Scatterplot of JPM predicted returns versus actual returns:

In [101]:
import plotly.graph_objs as go
test_vs_predicted = pd.DataFrame({'Y Test':y_test, 'Predicted Y':predictions})
test_vs_predicted.iplot(kind='scatter', x='Y Test', y='Predicted Y', mode='markers', size=8, title='JPM Predicted Returns vs Actual Returns', xTitle='JPM Actual Returns', yTitle='JPM Predicted Returns')

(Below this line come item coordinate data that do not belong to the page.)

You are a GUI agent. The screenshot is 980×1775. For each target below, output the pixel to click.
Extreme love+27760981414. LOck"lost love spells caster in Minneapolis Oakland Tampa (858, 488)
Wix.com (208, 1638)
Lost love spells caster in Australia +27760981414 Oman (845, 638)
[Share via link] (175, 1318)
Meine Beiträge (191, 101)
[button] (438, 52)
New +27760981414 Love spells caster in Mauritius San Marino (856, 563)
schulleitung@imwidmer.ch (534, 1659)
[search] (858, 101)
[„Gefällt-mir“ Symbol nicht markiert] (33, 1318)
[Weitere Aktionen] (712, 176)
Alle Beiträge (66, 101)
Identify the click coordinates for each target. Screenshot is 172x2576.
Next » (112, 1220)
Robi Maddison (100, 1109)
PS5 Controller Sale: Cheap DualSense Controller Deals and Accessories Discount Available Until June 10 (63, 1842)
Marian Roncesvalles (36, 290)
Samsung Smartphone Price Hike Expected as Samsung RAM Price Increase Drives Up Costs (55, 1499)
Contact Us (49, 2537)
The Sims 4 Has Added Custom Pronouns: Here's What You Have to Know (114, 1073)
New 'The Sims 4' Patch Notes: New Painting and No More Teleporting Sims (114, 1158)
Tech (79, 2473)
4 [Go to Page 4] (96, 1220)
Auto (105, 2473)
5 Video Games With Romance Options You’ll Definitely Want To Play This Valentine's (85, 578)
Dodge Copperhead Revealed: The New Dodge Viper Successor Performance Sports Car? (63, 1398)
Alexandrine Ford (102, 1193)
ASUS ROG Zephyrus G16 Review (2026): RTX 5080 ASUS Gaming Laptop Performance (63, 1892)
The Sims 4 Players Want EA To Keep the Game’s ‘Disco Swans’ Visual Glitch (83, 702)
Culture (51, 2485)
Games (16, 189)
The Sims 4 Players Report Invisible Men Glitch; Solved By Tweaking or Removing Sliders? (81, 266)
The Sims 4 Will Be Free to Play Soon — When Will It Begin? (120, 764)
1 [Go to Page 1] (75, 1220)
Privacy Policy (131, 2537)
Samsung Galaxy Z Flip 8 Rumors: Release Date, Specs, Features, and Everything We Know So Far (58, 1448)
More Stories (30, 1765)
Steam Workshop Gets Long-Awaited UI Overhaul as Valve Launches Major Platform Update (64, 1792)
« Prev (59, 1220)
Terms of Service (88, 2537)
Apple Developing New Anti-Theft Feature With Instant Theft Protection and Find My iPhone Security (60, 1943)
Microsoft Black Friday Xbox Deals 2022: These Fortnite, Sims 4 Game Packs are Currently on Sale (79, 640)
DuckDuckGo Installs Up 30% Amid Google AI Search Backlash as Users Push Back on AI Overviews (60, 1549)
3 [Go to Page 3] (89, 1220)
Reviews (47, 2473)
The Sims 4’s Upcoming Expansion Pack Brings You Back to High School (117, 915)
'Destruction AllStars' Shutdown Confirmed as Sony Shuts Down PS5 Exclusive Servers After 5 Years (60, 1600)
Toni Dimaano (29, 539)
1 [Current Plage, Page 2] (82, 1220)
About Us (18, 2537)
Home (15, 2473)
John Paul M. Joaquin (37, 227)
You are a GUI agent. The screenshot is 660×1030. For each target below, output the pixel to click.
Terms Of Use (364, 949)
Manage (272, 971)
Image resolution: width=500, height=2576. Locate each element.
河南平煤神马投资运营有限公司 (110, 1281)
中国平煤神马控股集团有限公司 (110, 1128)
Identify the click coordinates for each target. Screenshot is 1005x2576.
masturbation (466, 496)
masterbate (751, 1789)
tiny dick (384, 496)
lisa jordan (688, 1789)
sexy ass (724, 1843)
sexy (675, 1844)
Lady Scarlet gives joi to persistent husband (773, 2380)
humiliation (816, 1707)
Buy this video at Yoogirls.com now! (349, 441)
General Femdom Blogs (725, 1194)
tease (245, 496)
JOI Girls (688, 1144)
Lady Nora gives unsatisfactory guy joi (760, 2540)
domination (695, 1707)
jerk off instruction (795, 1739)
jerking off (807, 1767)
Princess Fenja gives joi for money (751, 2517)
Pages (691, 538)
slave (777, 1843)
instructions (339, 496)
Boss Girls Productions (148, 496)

Different measurements of error in the model used to predict returns:

In [111]:
from sklearn import metrics

test_vs_predicted = test_vs_predicted.dropna()

print('MAE:', metrics.mean_absolute_error(test_vs_predicted['Y Test'], test_vs_predicted['Predicted Y']))
print('MSE:', metrics.mean_squared_error(test_vs_predicted['Y Test'], test_vs_predicted['Predicted Y']))
print('RMSE:', np.sqrt(metrics.mean_squared_error(test_vs_predicted['Y Test'], test_vs_predicted['Predicted Y'])))
MAE: 0.009179410944068678
MSE: 0.00024345376365215928
RMSE: 0.015603004955846142

- The three error measurements show that there was a fairly low amount of error.

Coeffiecients showing the relationship between JPM returns and the columns from the imported stock data:

In [99]:
coeffecients = pd.DataFrame(lm.coef_,X.columns)
coeffecients.columns = ['Coeffecient']
coeffecients
Out[99]:
Coeffecient
Stock Info
Open -2.010152e-02
Close 3.285097e-02
High -7.270615e-03
Low -5.398712e-03
Volume 4.627037e-11

- According to the coefficients from the linear model, JP Morgan's returns are negatively correlated with opening price, daily high price, and daily low price, and they are positively correlated with closing price and volume.